Urgency, Ambition, Justice: Three climate bottomlines for the Philippine NDC

Tuesday, January 12, 2021
A farmer passes through a corn farm damaged by typhoon Ompong (Mangkhut) in Cagayan. (Photo: Denvie Balidoy/Oxfam)

PRESS STATEMENT

January 12, 2021

It is unfortunate that we begin the New Year with the news that the Philippines failed to submit its Nationally Determined Contribution to the Paris Climate Agreement and the UN Framework Convention on Climate Change (UNFCCC). All Parties to the Agreement and the Convention were asked to submit their NDCs last December 31, 2020. The Philippines is among the countries that failed to make a submission.
Nationally Determined Contributions (NDCs) articulate the clear and substantive commitments of governments to the global effort to combat the crisis of climate change, a crisis generated historically by rich, industrialized countries but has the greatest impacts on countries like the Philippines, which counts among the world's most vulnerable.

NDCs reflect commitments to empower people and communities to deal with climate change impacts, ensure adaptation and climate resilience efforts, make financial flows consistent with climate-resilient development and decarbonization, and stop global temperature rise at the safest level still possible - below 1.5 degrees Celsius. NDCs are also measures of commitments to pursue immediate and long-term actions that are vital to addressing the manifold emergencies that are exacerbated by the climate crisis, such as the urgent and immediate recovery from the unprecedented COVID19 global pandemic and its economic fall-out.

2021 marks the beginning of the most critical decade for the future of people and the planet - it is our last chance to stop climate catastrophe. We have little time left to act; and all countries must contribute their fair shares. No amount of effort in the future will compensate for what we will fail to do in the next few years.

NDCs are extremely time-sensitive, and the quality of the content of the contributions is fundamental. Having already failed to meet the December 31, 2020 deadline, the Philippine Government through the Climate Change Commission (CCC) should use this as an opportunity to make up for the dismal preparatory process that was mounted last year - with its lack of mechanisms for substantive and meaningful participation of civil society - and to improve the even more dismal content of the Philippine NDC in its current draft version.

The 2021 NDC submission of the Philippines needs to reflect the actual ambition of the country.
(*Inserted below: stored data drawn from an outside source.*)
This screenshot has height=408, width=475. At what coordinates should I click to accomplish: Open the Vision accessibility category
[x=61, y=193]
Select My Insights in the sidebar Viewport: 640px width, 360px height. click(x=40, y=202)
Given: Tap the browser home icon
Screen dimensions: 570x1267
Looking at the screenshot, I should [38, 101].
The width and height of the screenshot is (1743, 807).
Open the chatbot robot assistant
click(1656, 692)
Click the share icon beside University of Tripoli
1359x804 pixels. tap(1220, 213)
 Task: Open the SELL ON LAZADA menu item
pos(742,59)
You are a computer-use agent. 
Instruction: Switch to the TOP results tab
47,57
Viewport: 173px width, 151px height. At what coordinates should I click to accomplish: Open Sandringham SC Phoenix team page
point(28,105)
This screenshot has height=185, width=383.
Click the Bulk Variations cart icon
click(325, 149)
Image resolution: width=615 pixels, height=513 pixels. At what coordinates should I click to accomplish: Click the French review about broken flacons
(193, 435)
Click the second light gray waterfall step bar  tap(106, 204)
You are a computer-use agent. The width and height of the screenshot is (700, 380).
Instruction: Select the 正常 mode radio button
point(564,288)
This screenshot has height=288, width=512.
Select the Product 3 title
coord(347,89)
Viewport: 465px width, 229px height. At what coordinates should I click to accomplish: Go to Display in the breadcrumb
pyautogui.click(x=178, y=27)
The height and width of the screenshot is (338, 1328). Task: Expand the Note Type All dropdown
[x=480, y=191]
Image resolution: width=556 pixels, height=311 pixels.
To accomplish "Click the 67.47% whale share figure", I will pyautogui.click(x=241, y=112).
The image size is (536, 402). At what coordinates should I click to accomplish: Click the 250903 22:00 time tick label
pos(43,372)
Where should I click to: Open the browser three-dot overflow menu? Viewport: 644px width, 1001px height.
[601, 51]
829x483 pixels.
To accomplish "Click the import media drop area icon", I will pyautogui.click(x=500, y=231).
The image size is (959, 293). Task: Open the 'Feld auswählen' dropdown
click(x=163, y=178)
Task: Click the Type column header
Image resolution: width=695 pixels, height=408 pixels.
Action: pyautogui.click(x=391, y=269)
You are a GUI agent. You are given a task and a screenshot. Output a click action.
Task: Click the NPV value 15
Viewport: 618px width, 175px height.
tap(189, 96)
The Department of Energy declared a coal moratorium in 2020, which was applauded by many in the country and abroad. The chair designate of the CCC, the Secretary of Finance, spoke about the need to tackle the climate crisis while supporting the rapid transition to a low carbon-powered, resilient modern economy. The Department of Transportation has committed to shifting the country's transport sector to low carbon, people-centered mass transport systems. Other agencies have made similar commitments. The elements of the draft Philippine NDC that was presented last December 2020 were glaringly inconsistent with these pronouncements, grossly inadequate in terms of ambition in adaptation and mitigation actions, and the opposite of what the Philippines should stand for.

We in civil society stand ready to contribute towards a just, ambitious, and quality NDC that the Philippines can be proud of. But at the minimum, the following are needed:

  1. The Philippine Climate Change Commission (CCC) should undertake genuine consultations - not merely information sessions - where Philippine CSOs and Climate Justice movements will be able to present and discuss substantively their critique, reactions, and proposals for the Philippine NDC to senior officials and policymakers of relevant agencies;
     
  2. The Department of Finance, as chair designate of the CCC, provide oversight of the process to ensure that the CCC carries out genuine consultations, that there is full disclosure and transparent sharing of the NDC drafts that detail the scope, ambition, and content of the proposed NDCs, and that there is a clear and concrete timeline for the 2021 submission; and
     
  3. The Philippine Climate Change Commission shall present the much improved penultimate draft NDC to Philippine CSOs and Climate Justice movements for discussion, at least one month before the final submission to the UNFCCC and way before the commencement of COP26.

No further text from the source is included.